Who doesn’t love Spring, with all of its promise, each day a bit longer and milder than the one before it? It is a time for new beginnings. And also a time for old rituals to start again. Opening day is around the corner, for baseball, and for the garden. After months of life indoors, March is time to get outdoors and back to work.
This year, thanks to an oddly warm winter, the gardening at our house started a few weeks early. On a recent Saturday, my husband and I walked our property, assessing where to begin to prepare the yard for the months ahead. On that first day, I felt a bit overwhelmed.
In the fall, our mulcher – bought used on a roadside fifteen years ago – had broken down and so a season’s worth of leaves and twigs lay in piles around the yard. The garden shed looked like a disaster zone that its occupants had suddenly fled, the rakes and clippers and tarps all scattered about carelessly. Shrubs needed trimming and perennials, leggy and dry, were a tangled mess. Invasive creepers – Virginia, and ivy, and clematis – apparently hadn’t taken the winter off.
The garden was a big mess. “I’m not sure I’m up for this,” I told my husband, thinking of the good novel I could be finishing; the long walk I’d like to take; the museum exhibit on my wish list.
But we dug in. For the seventeenth March in this particular spot, we put on our gloves and got to work. “Why?” I wondered to myself, as I knelt in the dirt. But soon enough, I remembered.
The largest part of our garden sits at the bottom of a set of stone stairs, nestled and hidden behind the yards of other neighborhood homes. It is a secret garden that has been shaped and reshaped over its hundred-year history. In the time I’ve been working here, I’ve unearthed pottery; glassware; a deep brick cistern; and a matchbook from an old downtown hotel among other treasures. I’ve been told by one neighbor that years ago there was a Japanese water garden and I like to think about its trajectory as I weed around the boulders on the slope below the garage.
One day, an older woman who lived here as a child, stopped by to visit. She told me that once, as a tiny girl, she had climbed on the roof of the house with an umbrella, planning to jump and land in the garden, like Mary Poppins. Thankfully, her father talked her out of it. I look up at the house sometimes and think of her. And my own children, when they were little and believed in magic.
The garden has a history, and we are a part of it. We are leaving our own artifacts, and memories, for someone to discover.

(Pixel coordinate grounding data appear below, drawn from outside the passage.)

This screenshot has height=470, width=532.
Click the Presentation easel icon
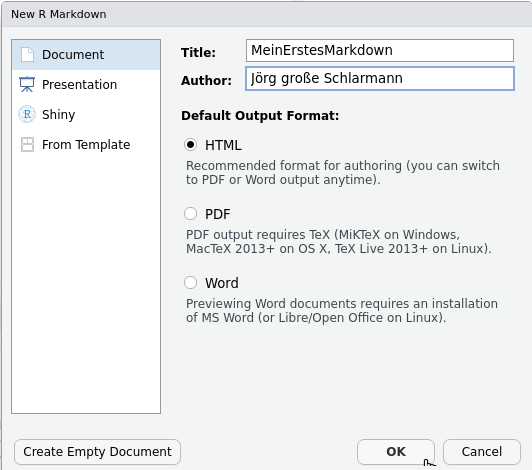click(x=27, y=84)
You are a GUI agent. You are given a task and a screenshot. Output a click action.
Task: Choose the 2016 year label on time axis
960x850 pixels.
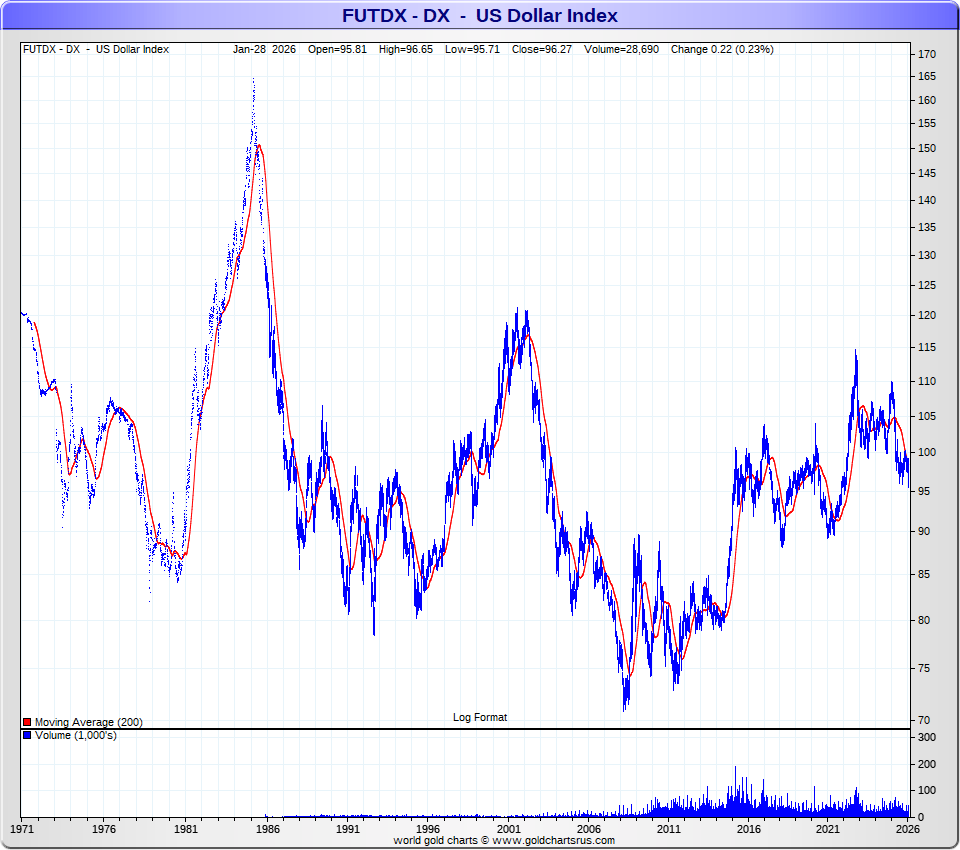748,829
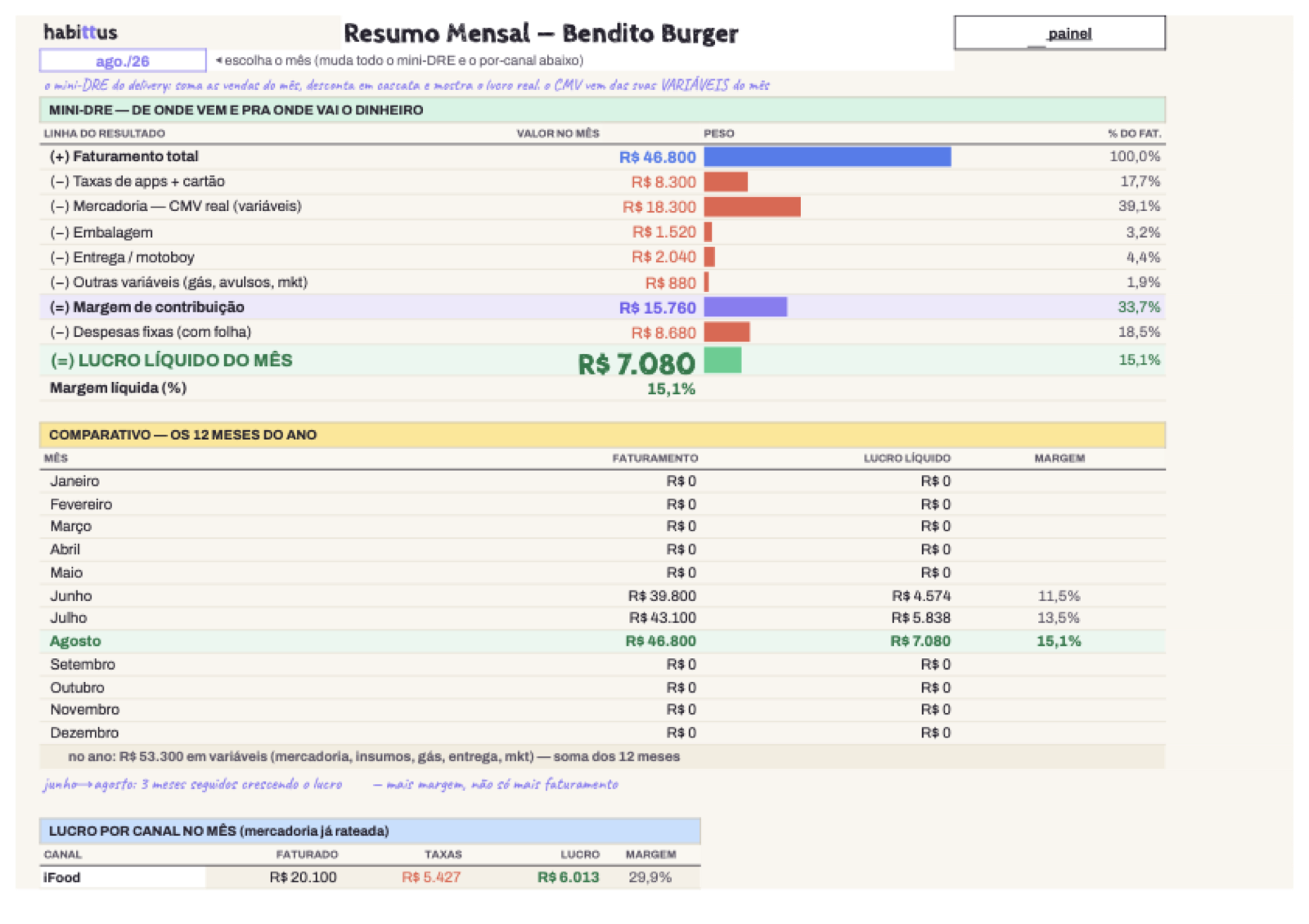1309x924 pixels.
Task: Select the iFood taxas R$ 5.427 cell
Action: click(431, 877)
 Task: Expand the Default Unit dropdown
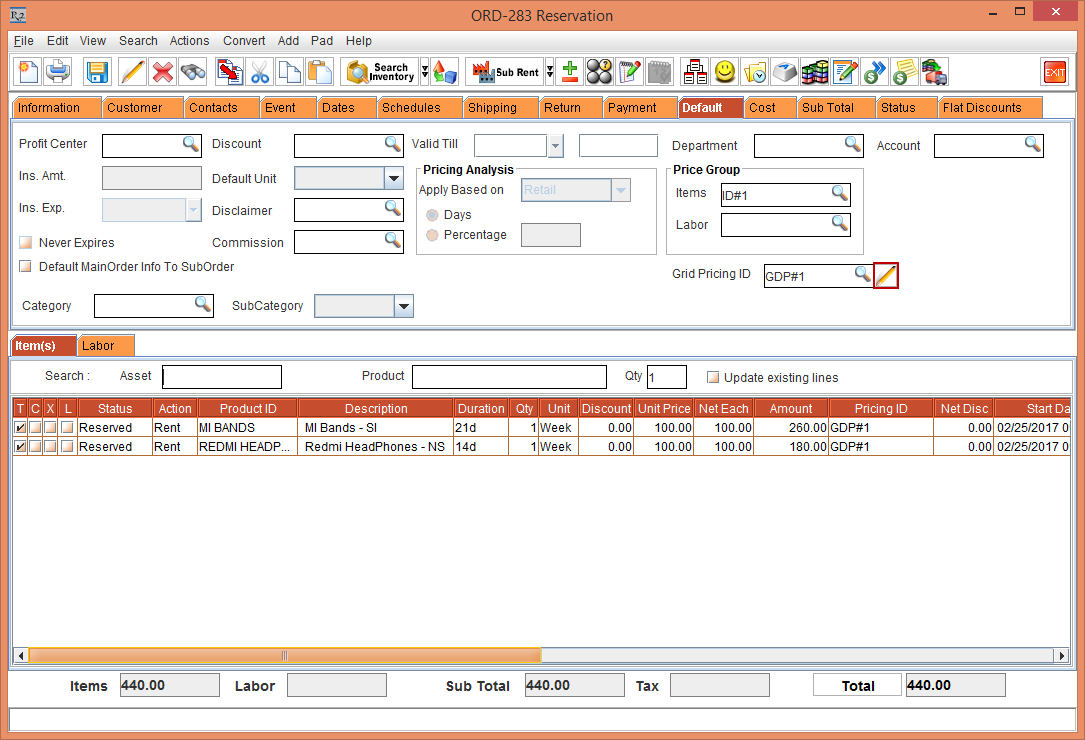tap(393, 179)
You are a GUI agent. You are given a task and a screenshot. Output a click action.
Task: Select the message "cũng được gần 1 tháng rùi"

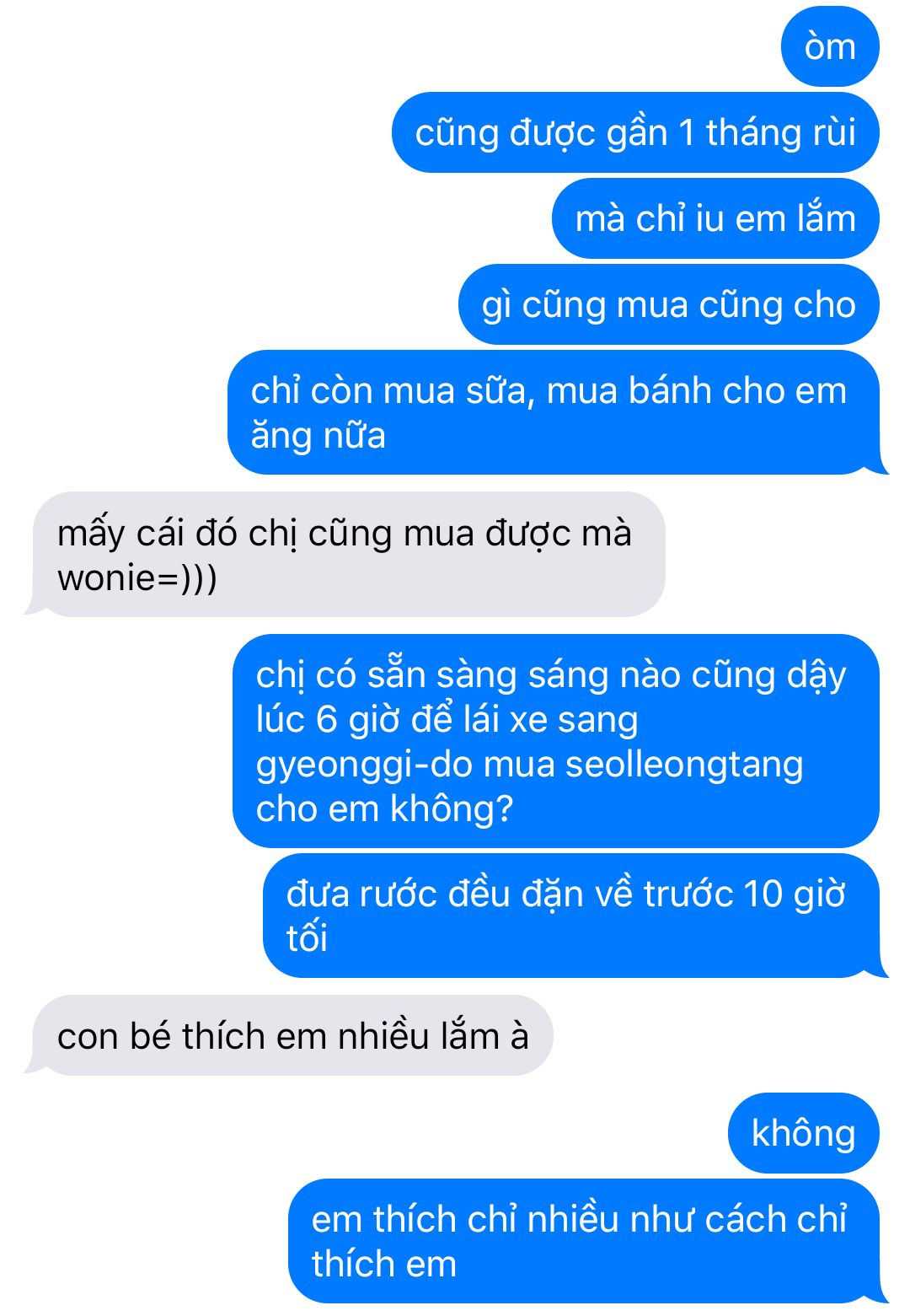click(x=635, y=132)
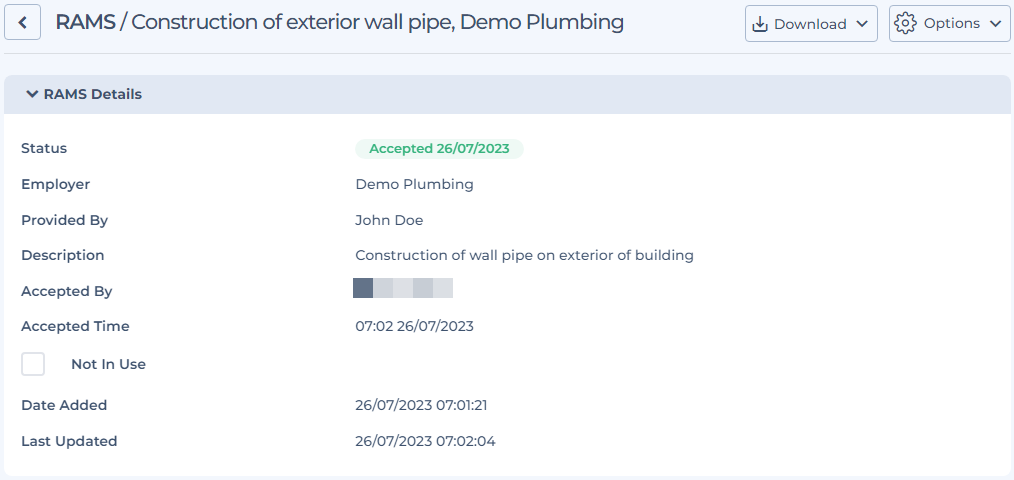Screen dimensions: 1014x480
Task: Open the Download dropdown arrow
Action: click(861, 24)
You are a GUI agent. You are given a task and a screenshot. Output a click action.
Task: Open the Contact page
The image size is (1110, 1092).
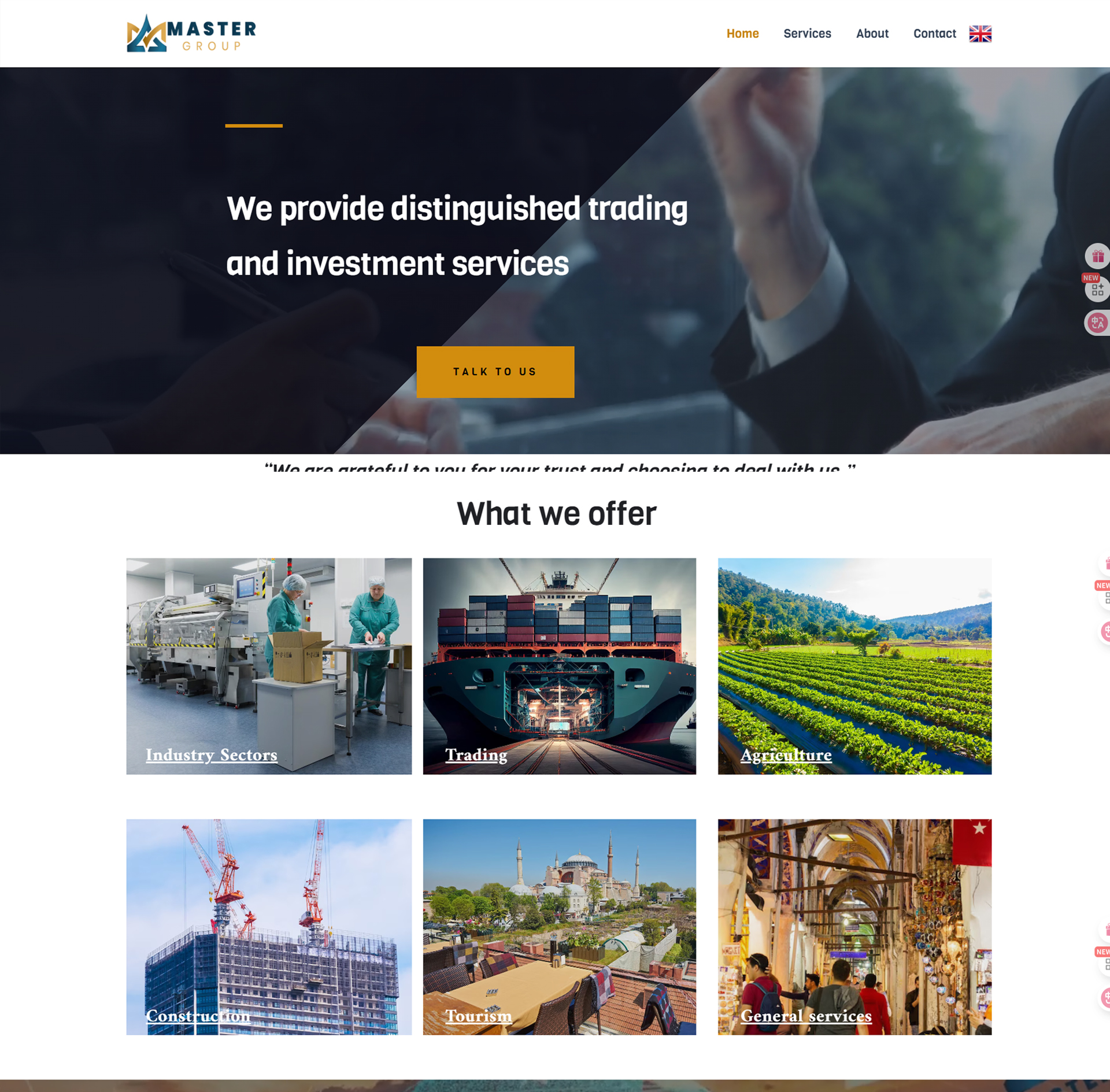[934, 34]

This garden has been my outdoor classroom for nearly two decades, and I’ve acquired some knowledge about plants. Primarily about what might survive in the odd little micro-environment in my parcel. But I also realize with each discovery, the vastness of what I do not know. For all the beauty I find in it, and all the hours I devote to it, I have a middling garden. There are delicate plants that pre-date me, that come and go in their own lovely rhythms, gifts. There are specimens that I proudly take credit for, that return reliable and strong, year after year. There are others – too many to name – that are on every gardener’s hit list.
The garden keeps me humble, and busy. There is always more to learn and do.
Last year at about this time, I started to keep a journal. Partly for whoever takes over when we leave. Mostly as a way to track my lessons, to remember what blooms when, what has thrived, and what hasn’t, and to prepare myself: “Oh look, it’s March. Lots of clean up! The yellow weed will be back. Don’t try to pull it; it will only spread.”
The garden can be a frustrating place.
That weed. I remember first noticing it along the banks of the Jones Falls. From the car, it looked pretty with its yellow flowers. Since it has spread relentlessly, and now in my neighborhood, it will take over for several weeks every spring. Then slowly it will fade away. It is ephemeral.
Ephemeral. One of my favorite gardening terms. But it can apply to more than just plants.
In any case, with the help of YouTube and an obscure hardware shop, my husband fixed the mulcher. We trimmed and shredded and raked and cleaned. For a few days, February felt like April, and there was progress. Then March roared back, scattering sticks and leaves everywhere, and the temperature dropped. I retreated to my novel, fretted over the tender things that had been fooled, like us, into thinking it was spring.
“What can we do?” a neighbor lamented about saving our plants.
“I’m not sure,” I replied. “Hope for the best.”
In the garden, and especially in the earthy newness of Spring, I always seem to find hope. That’s what I remember as I dig and clip. No matter what goes awry, planting something, nurturing it, is an inherently optimistic gesture. The birds flicker about. The sun will come out. And even if it is not in the way we expect or exactly want, something beautiful will prevail and bloom.